Task to carry out:
Each entry has to be reproduced in full, exactly as given.

(Pixel coordinate grounding data)
:::::

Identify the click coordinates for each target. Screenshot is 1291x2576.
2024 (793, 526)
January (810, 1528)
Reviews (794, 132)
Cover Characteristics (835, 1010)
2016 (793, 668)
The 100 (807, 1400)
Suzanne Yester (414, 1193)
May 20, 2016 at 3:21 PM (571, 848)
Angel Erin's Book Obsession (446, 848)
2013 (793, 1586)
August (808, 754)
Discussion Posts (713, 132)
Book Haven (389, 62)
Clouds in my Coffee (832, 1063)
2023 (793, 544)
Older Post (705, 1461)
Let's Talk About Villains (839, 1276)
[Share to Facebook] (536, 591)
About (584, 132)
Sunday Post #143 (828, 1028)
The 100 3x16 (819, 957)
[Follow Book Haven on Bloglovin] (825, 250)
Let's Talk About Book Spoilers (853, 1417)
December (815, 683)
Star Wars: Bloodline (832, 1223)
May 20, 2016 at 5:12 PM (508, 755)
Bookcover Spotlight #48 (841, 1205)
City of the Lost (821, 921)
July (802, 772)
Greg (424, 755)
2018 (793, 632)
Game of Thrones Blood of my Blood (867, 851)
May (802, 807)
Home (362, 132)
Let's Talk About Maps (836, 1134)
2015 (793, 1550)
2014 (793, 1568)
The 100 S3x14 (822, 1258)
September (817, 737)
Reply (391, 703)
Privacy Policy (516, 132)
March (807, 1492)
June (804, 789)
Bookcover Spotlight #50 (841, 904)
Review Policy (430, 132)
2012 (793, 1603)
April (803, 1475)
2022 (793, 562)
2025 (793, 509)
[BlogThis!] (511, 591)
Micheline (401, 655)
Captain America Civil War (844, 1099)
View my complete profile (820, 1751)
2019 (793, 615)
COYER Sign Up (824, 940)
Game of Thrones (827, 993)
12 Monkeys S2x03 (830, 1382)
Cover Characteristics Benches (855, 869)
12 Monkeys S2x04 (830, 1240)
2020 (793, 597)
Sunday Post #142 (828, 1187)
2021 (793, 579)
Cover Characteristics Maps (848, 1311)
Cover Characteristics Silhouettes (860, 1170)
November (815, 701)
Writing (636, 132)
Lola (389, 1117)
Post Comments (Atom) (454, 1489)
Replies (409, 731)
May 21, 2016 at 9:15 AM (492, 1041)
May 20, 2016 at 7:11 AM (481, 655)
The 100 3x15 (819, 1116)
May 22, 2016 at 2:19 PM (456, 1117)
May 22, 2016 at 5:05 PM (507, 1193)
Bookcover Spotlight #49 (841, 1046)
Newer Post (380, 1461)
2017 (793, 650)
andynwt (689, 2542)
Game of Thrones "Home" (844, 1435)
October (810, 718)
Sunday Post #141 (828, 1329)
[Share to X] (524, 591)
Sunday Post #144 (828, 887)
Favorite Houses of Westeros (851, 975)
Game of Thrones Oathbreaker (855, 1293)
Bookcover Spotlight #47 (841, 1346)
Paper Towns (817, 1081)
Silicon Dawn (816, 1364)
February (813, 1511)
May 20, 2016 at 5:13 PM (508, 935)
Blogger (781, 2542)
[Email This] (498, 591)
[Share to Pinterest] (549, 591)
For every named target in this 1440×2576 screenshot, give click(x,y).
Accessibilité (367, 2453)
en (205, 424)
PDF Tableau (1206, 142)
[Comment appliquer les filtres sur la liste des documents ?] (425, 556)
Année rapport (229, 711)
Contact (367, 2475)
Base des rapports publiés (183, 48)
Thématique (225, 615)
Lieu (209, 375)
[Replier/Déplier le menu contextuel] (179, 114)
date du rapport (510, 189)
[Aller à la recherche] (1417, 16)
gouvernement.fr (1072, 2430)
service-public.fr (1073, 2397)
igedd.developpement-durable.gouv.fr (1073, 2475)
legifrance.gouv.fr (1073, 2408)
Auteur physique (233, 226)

:::::

The answer:
Identify the click coordinates for each target. Screenshot is 1291x2576.
2024 (793, 526)
January (810, 1528)
Reviews (794, 132)
Cover Characteristics (835, 1010)
2016 (793, 668)
The 100 (807, 1400)
Suzanne Yester (414, 1193)
May 20, 2016 at 3:21 PM (571, 848)
Angel Erin's Book Obsession (446, 848)
2013 (793, 1586)
August (808, 754)
Discussion Posts (713, 132)
Book Haven (389, 62)
Clouds in my Coffee (832, 1063)
2023 (793, 544)
Older Post (705, 1461)
Let's Talk About Villains (839, 1276)
[Share to Facebook] (536, 591)
About (584, 132)
Sunday Post #143 (828, 1028)
The 100 3x16 (819, 957)
[Follow Book Haven on Bloglovin] (825, 250)
Let's Talk About Book Spoilers (853, 1417)
December (815, 683)
Star Wars: Bloodline (832, 1223)
May 20, 2016 at 5:12 PM (508, 755)
Bookcover Spotlight #48 (841, 1205)
City of the Lost (821, 921)
July (802, 772)
Greg (424, 755)
2018 (793, 632)
Game of Thrones Blood of my Blood (867, 851)
May (802, 807)
Home (362, 132)
Let's Talk About Maps (836, 1134)
2015 (793, 1550)
2014 (793, 1568)
The 100 S3x14 (822, 1258)
September (817, 737)
Reply (391, 703)
Privacy Policy (516, 132)
March (807, 1492)
June (804, 789)
Bookcover Spotlight #50 (841, 904)
Review Policy (430, 132)
2012 (793, 1603)
April (803, 1475)
2022 (793, 562)
2025 (793, 509)
[BlogThis!] (511, 591)
Micheline (401, 655)
Captain America Civil War (844, 1099)
View my complete profile (820, 1751)
2019 (793, 615)
COYER Sign Up (824, 940)
Game of Thrones (827, 993)
12 Monkeys S2x03 (830, 1382)
Cover Characteristics Benches (855, 869)
12 Monkeys S2x04 (830, 1240)
2020 (793, 597)
Sunday Post #142 (828, 1187)
2021 (793, 579)
Cover Characteristics Maps (848, 1311)
Cover Characteristics Silhouettes (860, 1170)
November (815, 701)
Writing (636, 132)
Lola (389, 1117)
Post Comments (Atom) (454, 1489)
Replies (409, 731)
May 21, 2016 at 9:15 AM (492, 1041)
May 20, 2016 at 7:11 AM (481, 655)
The 100 3x15 (819, 1116)
May 22, 2016 at 2:19 PM (456, 1117)
May 22, 2016 at 5:05 PM (507, 1193)
Bookcover Spotlight #49 (841, 1046)
Newer Post (380, 1461)
2017 (793, 650)
andynwt (689, 2542)
Game of Thrones "Home" (844, 1435)
October (810, 718)
Sunday Post #141 (828, 1329)
[Share to X] (524, 591)
Sunday Post #144 (828, 887)
Favorite Houses of Westeros (851, 975)
Game of Thrones Oathbreaker (855, 1293)
Bookcover Spotlight #47 (841, 1346)
Paper Towns (817, 1081)
Silicon Dawn (816, 1364)
February (813, 1511)
May 20, 2016 at 5:13 PM (508, 935)
Blogger (781, 2542)
[Email This] (498, 591)
[Share to Pinterest] (549, 591)
For every named target in this 1440×2576 screenshot, give click(x,y).
Accessibilité (367, 2453)
en (205, 424)
PDF Tableau (1206, 142)
[Comment appliquer les filtres sur la liste des documents ?] (425, 556)
Année rapport (229, 711)
Contact (367, 2475)
Base des rapports publiés (183, 48)
Thématique (225, 615)
Lieu (209, 375)
[Replier/Déplier le menu contextuel] (179, 114)
date du rapport (510, 189)
[Aller à la recherche] (1417, 16)
gouvernement.fr (1072, 2430)
service-public.fr (1073, 2397)
igedd.developpement-durable.gouv.fr (1073, 2475)
legifrance.gouv.fr (1073, 2408)
Auteur physique (233, 226)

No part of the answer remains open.